Pixel coordinate grounding data:
_ _ _ _ _ _ _

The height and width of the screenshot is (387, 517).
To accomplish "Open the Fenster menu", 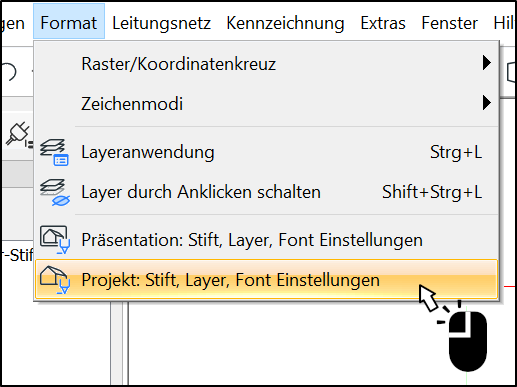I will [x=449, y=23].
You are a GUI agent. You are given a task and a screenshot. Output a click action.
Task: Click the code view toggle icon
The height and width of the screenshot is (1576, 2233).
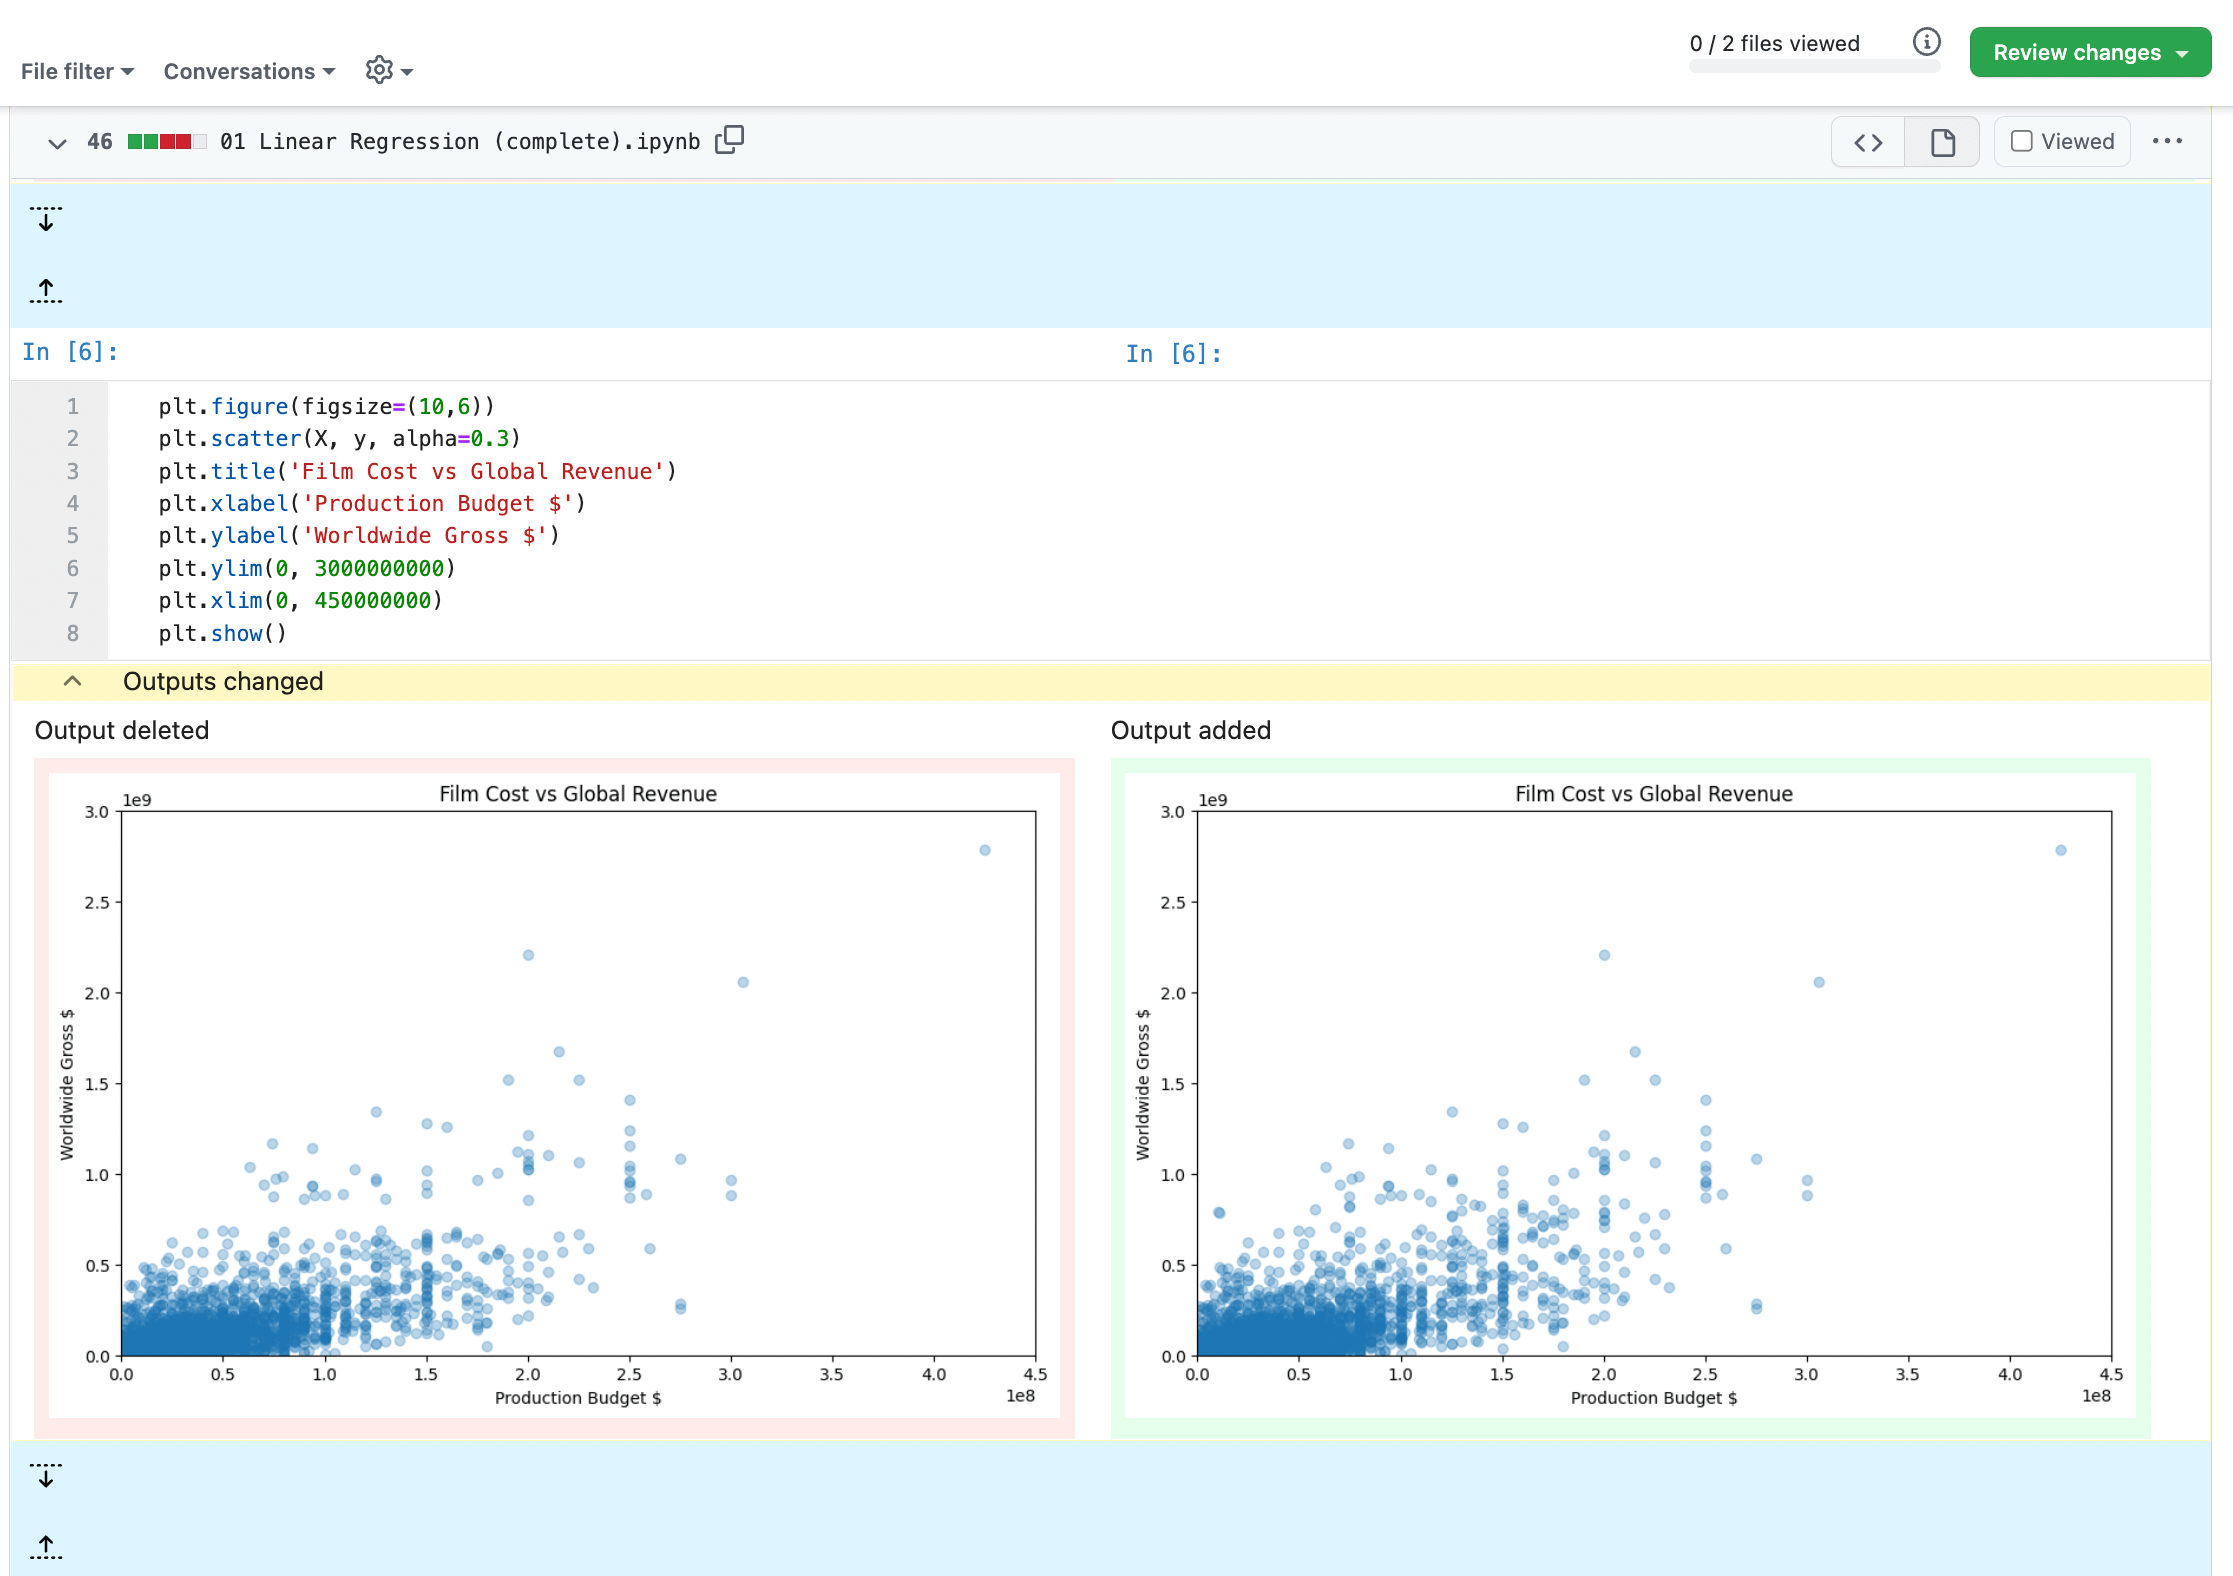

_ _ _ _ _ _ _

ACTIVITY:
Nothing but the lines from the one holding "Task: Click the code view toggle icon" through the last line of the entries should be written out, exactly and inclusively, minus the pictures.

TASK RESULT:
Task: Click the code view toggle icon
The height and width of the screenshot is (1576, 2233).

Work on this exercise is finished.